The Rider is the rational, analytical part of our brain. Its strengths are “the ability to think long-term, to plan, to think beyond the moment”. The Rider is “a visionary…willing to make short-term sacrifices for long-term payoffs…a clever tactician”. On the other hand, the Rider “loves to contemplate and analyze”, has “limited reserves of strength”, and tends towards “paralysis in the face of ambiguity and choice, and … relentless focus on problems rather than solutions”. Crucially, “the Rider is so small relative to the Elephant…(that)…anytime the six-ton Elephant and the Rider disagree about which direction to go, the Rider is going to lose”.

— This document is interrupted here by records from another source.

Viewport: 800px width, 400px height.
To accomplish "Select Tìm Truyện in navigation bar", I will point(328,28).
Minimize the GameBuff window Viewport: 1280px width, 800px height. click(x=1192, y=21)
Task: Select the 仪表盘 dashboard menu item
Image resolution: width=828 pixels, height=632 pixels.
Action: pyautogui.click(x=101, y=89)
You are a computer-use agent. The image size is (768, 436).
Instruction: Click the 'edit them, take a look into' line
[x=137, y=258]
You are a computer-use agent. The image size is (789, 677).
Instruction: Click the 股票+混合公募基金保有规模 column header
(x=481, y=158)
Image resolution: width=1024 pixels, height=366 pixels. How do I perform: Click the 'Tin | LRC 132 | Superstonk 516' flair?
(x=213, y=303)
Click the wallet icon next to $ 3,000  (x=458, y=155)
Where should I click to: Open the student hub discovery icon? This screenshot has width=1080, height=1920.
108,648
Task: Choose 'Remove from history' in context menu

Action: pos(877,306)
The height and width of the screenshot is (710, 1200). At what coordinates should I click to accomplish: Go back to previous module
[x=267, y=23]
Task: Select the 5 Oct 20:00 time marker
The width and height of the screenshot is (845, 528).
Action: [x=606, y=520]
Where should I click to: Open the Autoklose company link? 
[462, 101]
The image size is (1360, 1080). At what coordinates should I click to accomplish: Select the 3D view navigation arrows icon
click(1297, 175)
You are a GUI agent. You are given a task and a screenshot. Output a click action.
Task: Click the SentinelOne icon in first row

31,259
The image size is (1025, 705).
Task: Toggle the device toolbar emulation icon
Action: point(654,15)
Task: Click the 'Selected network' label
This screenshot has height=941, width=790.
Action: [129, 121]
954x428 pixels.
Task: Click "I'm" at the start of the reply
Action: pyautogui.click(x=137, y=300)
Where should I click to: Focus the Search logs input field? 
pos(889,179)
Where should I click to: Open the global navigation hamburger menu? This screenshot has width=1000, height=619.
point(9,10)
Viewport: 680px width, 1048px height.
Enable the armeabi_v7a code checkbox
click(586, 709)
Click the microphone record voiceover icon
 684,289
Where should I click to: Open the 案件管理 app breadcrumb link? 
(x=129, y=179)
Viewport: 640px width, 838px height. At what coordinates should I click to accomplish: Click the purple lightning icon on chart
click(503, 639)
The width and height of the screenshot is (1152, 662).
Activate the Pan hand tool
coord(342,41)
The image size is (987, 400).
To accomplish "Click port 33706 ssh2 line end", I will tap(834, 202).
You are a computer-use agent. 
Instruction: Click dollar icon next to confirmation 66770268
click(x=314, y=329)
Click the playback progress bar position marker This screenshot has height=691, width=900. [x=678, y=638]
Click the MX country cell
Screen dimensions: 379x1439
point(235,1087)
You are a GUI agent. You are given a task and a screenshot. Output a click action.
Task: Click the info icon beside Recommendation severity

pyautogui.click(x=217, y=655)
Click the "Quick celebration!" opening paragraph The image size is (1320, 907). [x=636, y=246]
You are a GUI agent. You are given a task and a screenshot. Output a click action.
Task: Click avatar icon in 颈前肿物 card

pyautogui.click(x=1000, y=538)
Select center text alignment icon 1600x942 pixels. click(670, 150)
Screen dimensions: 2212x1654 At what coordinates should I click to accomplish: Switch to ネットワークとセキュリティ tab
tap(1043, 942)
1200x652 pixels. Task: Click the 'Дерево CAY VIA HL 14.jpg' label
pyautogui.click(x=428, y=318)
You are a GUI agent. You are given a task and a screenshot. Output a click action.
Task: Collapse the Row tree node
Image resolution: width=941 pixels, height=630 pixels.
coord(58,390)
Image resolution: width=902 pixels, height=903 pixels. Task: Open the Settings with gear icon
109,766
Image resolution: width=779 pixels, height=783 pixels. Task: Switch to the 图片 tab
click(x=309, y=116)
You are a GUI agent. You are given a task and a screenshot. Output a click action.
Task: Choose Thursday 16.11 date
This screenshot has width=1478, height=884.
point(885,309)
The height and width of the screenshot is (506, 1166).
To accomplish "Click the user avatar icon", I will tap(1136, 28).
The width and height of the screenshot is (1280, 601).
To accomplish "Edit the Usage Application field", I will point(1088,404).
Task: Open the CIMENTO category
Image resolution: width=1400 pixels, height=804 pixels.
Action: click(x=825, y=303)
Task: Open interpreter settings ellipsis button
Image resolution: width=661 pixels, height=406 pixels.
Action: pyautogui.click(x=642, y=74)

The Elephant is the emotional and instinctive part of the human brain. “It’s lazy and skittish, often looking for the quick payoff (ice cream cone) over the long-term payoff (being thin)”. The Elephant prefers the comfort and security of a well-trodden path, even if a new path is leads to a better outcome. But, the Heaths are quick to point out, “the Elephant also has enormous strengths…love and compassion and sympathy and loyalty. That fierce instinct you have to protect your kids against harm—that’s the Elephant”; and “the Elephant is the one who gets things done”. “[Change] requires the energy and drive of the Elephant“.
The Path is the surrounding environment, the context in which the Rider and the Elephant operate. Often change is hard, not because people—both rationally and emotionally—don’t want to make a change, but because the environment makes change hard, if not impossible. (The gifts of chocolate truffles and a gingerbread house stuffed with candies that arrived in the mail yesterday are just two small cobblestones in the Path that’s leading to that additional five pounds by mid-January.)
What makes Switch a hopeful and useful book is the Heaths’ insistence throughout on two interrelated points: 1) successful, transformative change is possible, and 2) there is a unifying pattern to how change happens. By recognizing and using that pattern, they argue, readers can create change in their own lives.